ACCESS_TOKEN=$(echo "$AUTHENTICATION_RESULT" | jq -r '.AccessToken')

CONTROL_PLANE_API_ENDPOINT=$(aws cloudformation describe-stacks \
    --stack-name "$CONTROL_PLANE_STACK_NAME" \
    --query "Stacks[0].Outputs[?contains(OutputKey,'controlPlaneAPIEndpoint')].OutputValue" \
    --output text)

DATA=$(jq --null-input \
    --arg tenantName "$TENANT_NAME" \
    --arg tenantEmail "$TENANT_EMAIL" \
    '{
  "tenantName": $tenantName,
  "email": $tenantEmail,
  "tier": "basic",
  "tenantStatus": "In progress"
}')

echo "creating tenant..."
curl --request POST \
    --url "${CONTROL_PLANE_API_ENDPOINT}tenants" \
    --header "Authorization: Bearer ${ACCESS_TOKEN}" \
    --header 'content-type: application/json' \
    --data "$DATA" | jq
echo "" # add newline

echo "retrieving tenants..."
curl --request GET \
    --url "${CONTROL_PLANE_API_ENDPOINT}tenants" \
    --header "Authorization: Bearer ${ACCESS_TOKEN}" \
    --silent | jq

Now that we've onboarded a tenant, let's take a look at the console to see what got deployed.

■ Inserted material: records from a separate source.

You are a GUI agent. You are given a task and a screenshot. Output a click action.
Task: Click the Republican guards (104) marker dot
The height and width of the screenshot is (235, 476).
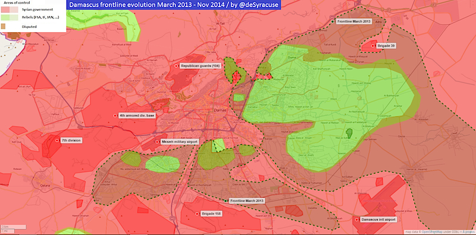point(176,66)
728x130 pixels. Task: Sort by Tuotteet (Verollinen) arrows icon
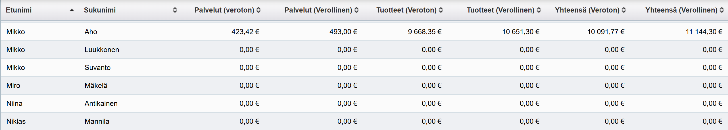click(539, 10)
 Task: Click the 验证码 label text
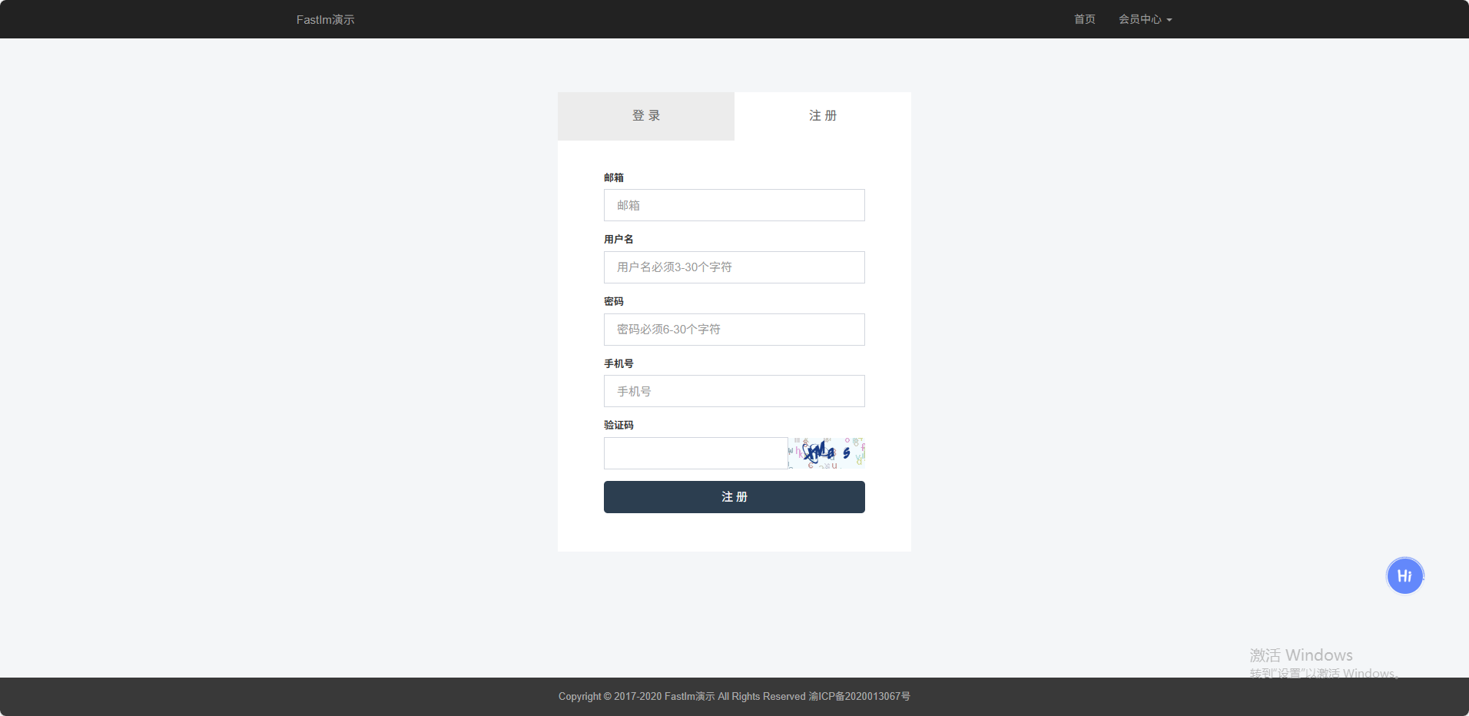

First, let's open the DynamoDB console. Once open, click the Explore Items link on the left. On the "Tables" screen, select the table that starts with ControlPlaneStack. Notice there is an entry for the tenant we just onboarded. Also notice it's probably still "in progress"

Recall that we deployed a ScriptJob with our application plane, and it's a wrapper around an AWS Step Function that runs our provisioning script via CodeBuild. Let's take a look at that Step Function now by clicking navigating to Step Functions in the console (ensure you're in the same region you deployed to).

The Step Function is likely still running, but feel free to examine the execution. Once finished, it'll return the results back to EventBridge, and close the loop with the Control plane.